Time Magazine writes about the inherent environmental footprint of air travel. But is it really as cut and dried as they make it sound? If you leave it to the free market system with no government intervention it probably is. If you look at the short term they’re probably right. But think about it a little differently. How many new materials that are strong enough for many uses on airplanes still aren’t being used because of a short term view of cost effectiveness? How much room for improvement is there in engine design and mightn’t there the possibility of an entirely different kind of engine that just hasn’t been invented yet?
Not according to this article, which this quote makes obvious.
“It’s not like having leaky home windows you can fix with double glazing,” says Leo Murray, a spokesman for the straightforwardly named green group Plane Stupid, which led the criticism of Prince Charles.

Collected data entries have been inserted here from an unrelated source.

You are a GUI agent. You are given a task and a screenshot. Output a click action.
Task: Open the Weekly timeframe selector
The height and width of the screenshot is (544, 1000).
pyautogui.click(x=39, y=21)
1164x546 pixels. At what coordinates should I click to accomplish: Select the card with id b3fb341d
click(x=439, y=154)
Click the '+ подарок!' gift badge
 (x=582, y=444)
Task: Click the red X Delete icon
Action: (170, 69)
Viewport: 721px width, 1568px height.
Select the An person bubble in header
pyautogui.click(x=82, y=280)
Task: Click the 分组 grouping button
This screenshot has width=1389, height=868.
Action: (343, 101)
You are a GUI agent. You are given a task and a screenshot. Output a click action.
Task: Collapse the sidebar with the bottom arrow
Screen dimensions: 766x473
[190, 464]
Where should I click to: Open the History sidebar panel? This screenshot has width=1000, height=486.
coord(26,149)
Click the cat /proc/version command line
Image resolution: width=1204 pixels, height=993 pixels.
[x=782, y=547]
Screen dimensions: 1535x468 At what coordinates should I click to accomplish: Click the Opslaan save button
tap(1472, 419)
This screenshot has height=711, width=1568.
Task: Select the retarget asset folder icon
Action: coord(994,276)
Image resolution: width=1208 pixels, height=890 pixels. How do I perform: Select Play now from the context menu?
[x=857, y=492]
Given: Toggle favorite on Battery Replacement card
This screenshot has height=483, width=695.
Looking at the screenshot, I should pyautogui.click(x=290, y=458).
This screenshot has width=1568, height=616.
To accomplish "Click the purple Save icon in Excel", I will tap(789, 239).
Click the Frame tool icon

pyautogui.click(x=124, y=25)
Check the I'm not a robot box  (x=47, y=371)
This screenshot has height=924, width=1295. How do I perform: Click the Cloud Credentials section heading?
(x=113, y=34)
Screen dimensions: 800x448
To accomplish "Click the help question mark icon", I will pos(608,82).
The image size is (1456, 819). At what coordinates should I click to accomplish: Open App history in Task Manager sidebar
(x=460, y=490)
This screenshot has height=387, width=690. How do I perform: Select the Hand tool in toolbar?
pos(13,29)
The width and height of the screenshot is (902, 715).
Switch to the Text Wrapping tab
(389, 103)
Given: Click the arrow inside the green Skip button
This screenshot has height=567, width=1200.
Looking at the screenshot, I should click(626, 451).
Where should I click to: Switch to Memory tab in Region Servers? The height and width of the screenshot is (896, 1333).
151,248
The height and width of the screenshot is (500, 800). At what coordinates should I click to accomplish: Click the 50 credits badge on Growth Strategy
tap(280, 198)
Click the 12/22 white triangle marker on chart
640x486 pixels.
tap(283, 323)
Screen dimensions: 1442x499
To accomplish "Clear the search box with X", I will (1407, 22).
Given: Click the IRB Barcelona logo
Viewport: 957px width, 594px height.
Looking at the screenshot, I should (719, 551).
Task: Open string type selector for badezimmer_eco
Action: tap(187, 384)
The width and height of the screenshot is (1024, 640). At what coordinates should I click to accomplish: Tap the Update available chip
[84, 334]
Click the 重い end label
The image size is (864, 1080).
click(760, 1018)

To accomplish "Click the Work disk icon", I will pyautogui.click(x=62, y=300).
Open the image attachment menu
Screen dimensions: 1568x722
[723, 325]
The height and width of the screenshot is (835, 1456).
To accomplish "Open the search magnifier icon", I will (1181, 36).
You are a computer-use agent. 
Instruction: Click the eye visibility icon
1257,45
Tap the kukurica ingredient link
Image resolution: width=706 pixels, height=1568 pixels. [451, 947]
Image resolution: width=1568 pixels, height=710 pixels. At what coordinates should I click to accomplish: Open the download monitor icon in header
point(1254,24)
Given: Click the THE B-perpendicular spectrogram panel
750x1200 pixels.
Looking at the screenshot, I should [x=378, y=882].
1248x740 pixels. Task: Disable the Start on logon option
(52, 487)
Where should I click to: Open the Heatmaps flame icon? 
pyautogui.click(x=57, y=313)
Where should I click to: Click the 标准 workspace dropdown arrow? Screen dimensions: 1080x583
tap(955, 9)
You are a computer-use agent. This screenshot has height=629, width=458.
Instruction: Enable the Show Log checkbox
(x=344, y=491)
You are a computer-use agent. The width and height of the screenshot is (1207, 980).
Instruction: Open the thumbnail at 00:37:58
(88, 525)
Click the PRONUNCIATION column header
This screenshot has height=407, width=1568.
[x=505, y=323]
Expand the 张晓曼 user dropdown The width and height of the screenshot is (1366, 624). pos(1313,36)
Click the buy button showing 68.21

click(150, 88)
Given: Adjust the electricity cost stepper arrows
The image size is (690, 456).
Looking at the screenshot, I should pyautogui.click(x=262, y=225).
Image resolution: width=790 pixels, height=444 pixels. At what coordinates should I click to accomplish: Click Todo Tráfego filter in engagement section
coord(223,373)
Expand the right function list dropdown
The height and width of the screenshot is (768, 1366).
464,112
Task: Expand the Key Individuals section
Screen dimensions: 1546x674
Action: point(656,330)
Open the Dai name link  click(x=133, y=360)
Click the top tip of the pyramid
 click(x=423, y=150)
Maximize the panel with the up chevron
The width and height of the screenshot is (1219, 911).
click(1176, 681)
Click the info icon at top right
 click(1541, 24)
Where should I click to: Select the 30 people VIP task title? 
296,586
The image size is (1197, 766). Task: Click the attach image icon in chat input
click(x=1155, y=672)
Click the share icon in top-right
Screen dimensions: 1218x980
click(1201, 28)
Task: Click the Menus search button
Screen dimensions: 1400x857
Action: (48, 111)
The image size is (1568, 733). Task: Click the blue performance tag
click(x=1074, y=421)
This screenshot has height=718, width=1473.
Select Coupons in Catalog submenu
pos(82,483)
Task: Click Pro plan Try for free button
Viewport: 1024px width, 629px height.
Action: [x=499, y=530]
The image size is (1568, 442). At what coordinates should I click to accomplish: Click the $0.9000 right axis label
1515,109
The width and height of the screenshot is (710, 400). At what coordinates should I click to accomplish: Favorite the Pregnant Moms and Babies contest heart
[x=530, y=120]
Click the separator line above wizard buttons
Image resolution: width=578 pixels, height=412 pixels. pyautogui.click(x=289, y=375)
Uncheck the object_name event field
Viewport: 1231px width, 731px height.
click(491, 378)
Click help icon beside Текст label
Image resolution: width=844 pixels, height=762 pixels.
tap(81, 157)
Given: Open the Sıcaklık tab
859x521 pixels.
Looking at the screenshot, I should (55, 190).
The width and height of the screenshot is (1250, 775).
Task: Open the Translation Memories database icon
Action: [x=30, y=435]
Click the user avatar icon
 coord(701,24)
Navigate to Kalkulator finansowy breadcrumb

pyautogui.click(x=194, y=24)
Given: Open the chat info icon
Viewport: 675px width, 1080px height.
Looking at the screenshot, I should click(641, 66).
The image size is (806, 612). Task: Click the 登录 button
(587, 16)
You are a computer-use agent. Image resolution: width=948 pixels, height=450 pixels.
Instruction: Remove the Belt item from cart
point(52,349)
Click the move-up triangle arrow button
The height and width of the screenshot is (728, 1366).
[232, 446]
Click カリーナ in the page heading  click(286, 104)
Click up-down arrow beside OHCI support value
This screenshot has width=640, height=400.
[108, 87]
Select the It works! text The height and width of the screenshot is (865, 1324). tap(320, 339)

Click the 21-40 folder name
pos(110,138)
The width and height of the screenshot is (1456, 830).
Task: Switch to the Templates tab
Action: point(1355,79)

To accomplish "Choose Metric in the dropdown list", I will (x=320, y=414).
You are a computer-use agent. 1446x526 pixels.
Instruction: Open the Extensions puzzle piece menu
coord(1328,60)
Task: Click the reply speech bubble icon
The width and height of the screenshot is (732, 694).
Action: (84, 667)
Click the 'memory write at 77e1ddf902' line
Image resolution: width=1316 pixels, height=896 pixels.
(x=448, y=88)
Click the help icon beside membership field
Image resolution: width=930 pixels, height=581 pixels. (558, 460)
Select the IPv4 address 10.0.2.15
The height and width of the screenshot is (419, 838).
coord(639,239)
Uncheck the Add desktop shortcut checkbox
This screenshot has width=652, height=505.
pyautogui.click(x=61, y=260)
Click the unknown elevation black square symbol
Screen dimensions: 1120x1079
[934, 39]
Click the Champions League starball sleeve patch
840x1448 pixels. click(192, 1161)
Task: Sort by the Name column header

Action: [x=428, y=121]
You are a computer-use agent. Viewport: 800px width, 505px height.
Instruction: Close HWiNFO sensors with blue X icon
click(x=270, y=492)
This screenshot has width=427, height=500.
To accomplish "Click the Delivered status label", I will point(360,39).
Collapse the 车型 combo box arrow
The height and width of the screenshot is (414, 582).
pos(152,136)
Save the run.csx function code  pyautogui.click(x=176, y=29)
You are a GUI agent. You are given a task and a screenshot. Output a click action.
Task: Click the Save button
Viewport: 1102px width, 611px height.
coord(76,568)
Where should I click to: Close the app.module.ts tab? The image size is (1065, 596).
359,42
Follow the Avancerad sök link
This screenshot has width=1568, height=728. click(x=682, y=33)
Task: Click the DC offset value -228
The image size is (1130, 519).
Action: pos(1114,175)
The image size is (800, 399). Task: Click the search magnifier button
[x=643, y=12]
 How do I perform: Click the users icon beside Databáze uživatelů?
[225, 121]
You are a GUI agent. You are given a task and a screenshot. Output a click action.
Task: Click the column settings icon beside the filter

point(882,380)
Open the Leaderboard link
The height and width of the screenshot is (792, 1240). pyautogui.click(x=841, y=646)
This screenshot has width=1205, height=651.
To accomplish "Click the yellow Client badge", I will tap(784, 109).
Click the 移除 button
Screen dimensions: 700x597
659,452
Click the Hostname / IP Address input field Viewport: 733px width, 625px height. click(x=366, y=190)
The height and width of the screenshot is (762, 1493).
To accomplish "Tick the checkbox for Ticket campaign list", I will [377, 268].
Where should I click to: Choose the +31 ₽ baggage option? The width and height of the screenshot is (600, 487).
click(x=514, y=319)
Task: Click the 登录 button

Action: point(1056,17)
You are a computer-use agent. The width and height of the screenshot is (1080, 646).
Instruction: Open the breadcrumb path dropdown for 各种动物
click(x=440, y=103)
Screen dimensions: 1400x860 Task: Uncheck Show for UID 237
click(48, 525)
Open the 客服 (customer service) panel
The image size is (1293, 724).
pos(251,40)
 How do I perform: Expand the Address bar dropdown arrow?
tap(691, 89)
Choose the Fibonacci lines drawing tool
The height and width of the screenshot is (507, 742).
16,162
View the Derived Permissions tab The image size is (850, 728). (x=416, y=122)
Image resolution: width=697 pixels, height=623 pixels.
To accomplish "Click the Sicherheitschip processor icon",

In addition there are other possibilities that are ignored. While the kind of adaptations that the environmentalists cited in this article aren’t going to happen (The elimination of air travel and “learning to live locally” being their only solutions.) there are other, wider ones that aren’t really the kind of sacrifice you might think. If for the sake of cutting back on the problems inherent in the modern commuting nightmare we can finally get uberconservative business management types to accept telecommuting and videoconferencing as normal and not career destroying, wouldn’t that open the door for even more imaginative ways to help the environment? Imagine a modern lighter than air craft, faster and safer than the old ones that people are used to thinking about. There is already research in this field, such as the Aeroscraft and the P-791. Imagine that even if you feel you must travel to Asia for business that you ride in a craft that is a descendant of these efforts and use telecommunication and videoconferencing to stay in touch during the necessarily longer flight time and you aren’t stuck in the current airline sardine can configuration. Should the cost per passenger be similar to current costs it would even open the door to leisure travel.
As far as the government involvement I mentioned earlier I’d like to see government sponsored equivalents to the X-Prize for various goals to help with most environmental goals that tend to produce market failures and then tax breaks for implementation of them by industry. I think this approach would help encourage the market to do what it does best…but only when it’s encouraged when it comes to some things.